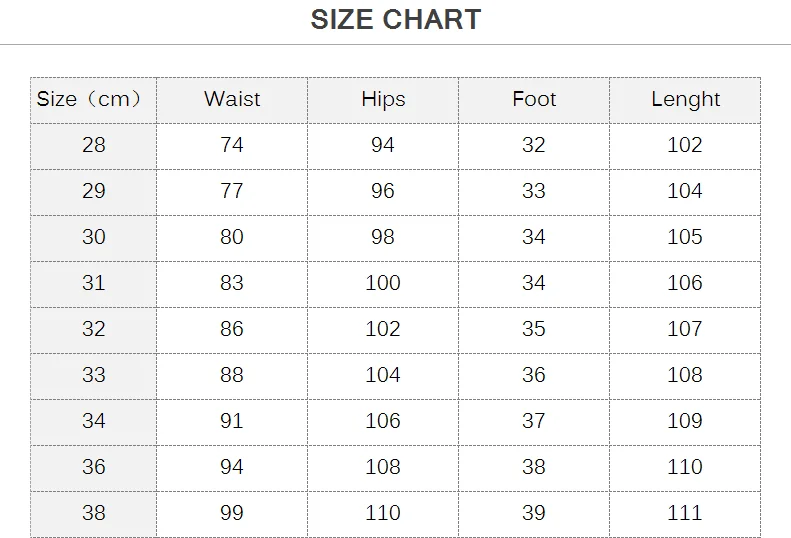Click the SIZE CHART heading

(396, 20)
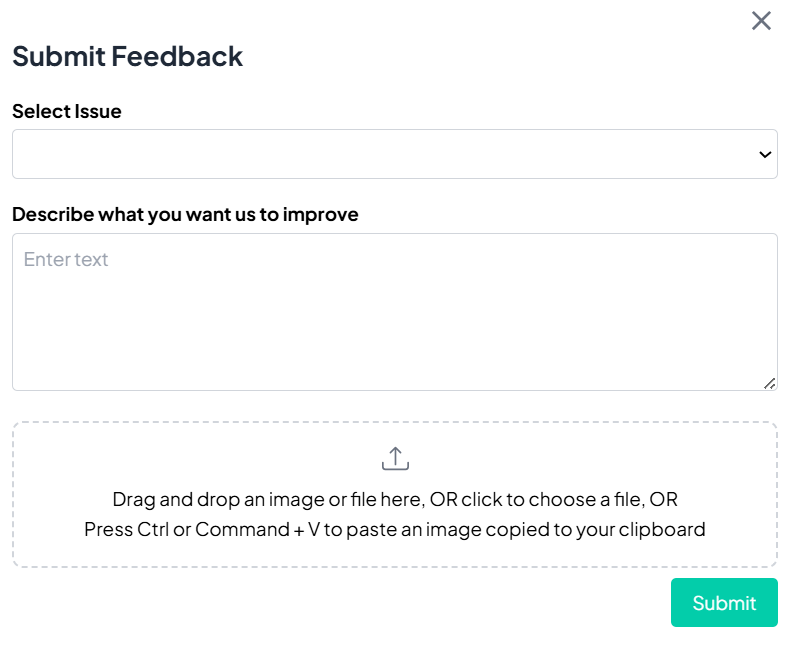The height and width of the screenshot is (646, 792).
Task: Click the upload arrow icon
Action: pos(395,459)
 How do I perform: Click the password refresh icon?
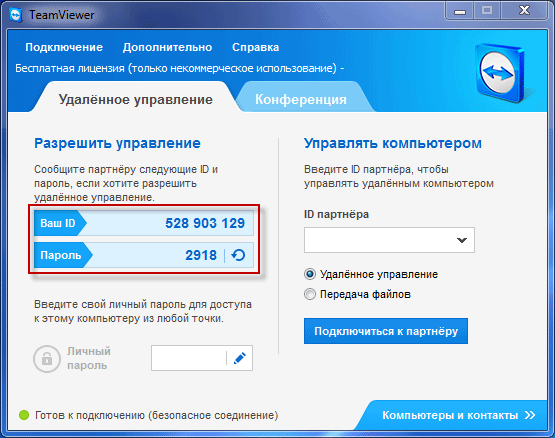(x=238, y=255)
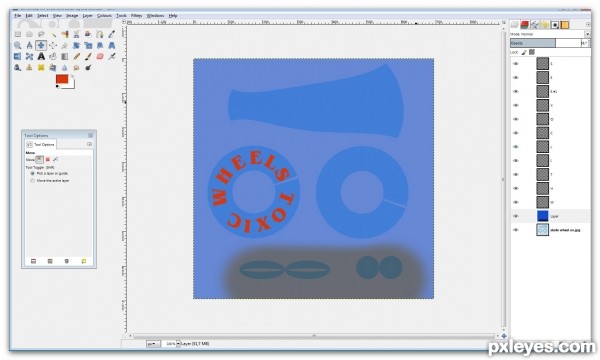Select the Pencil tool
This screenshot has width=600, height=360.
77,57
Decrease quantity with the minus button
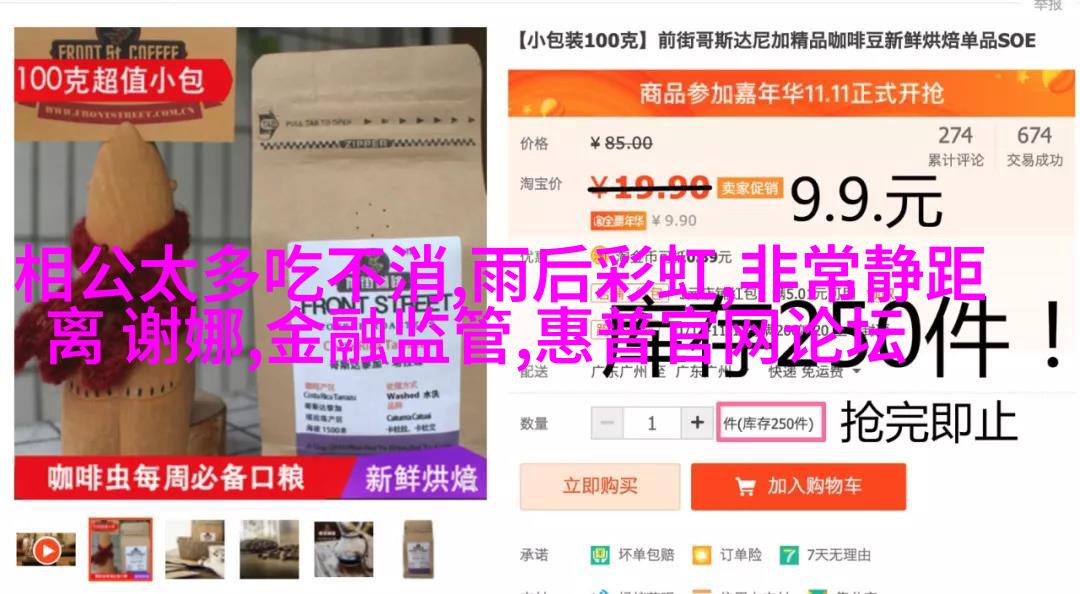1080x594 pixels. (x=607, y=422)
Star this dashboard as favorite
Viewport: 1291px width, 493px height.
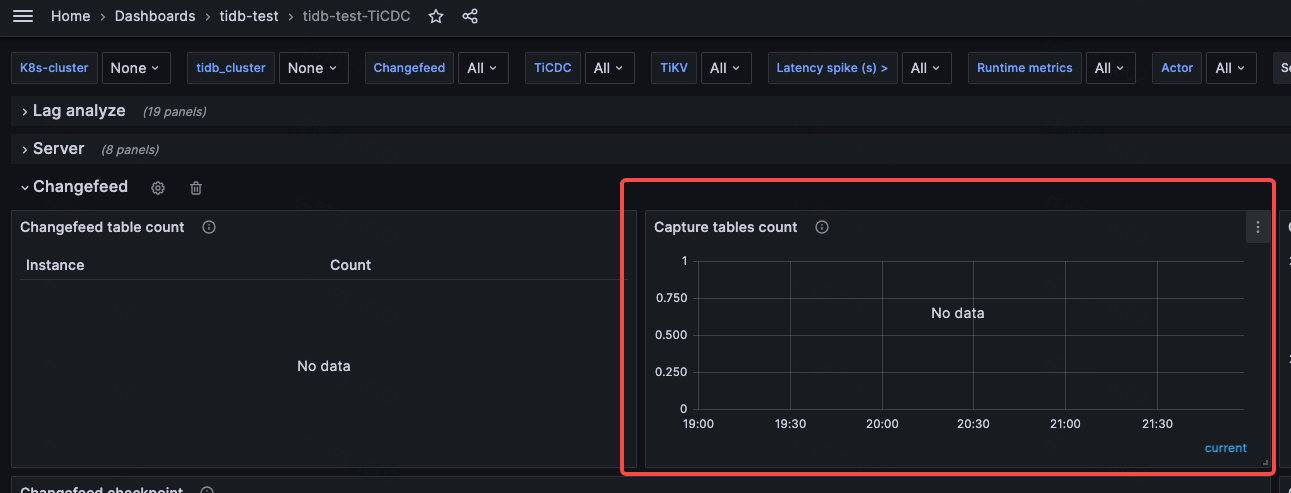436,16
+ + +
§ TO DO: Nothing but the lines from the one with "Decrease quantity with the minus button" through the last line of the records should appear in your answer, each exactly as written and without pictures.

§ EXERCISE ANSWER:
Decrease quantity with the minus button
1080x594 pixels. (x=607, y=422)
Star this dashboard as favorite
Viewport: 1291px width, 493px height.
436,16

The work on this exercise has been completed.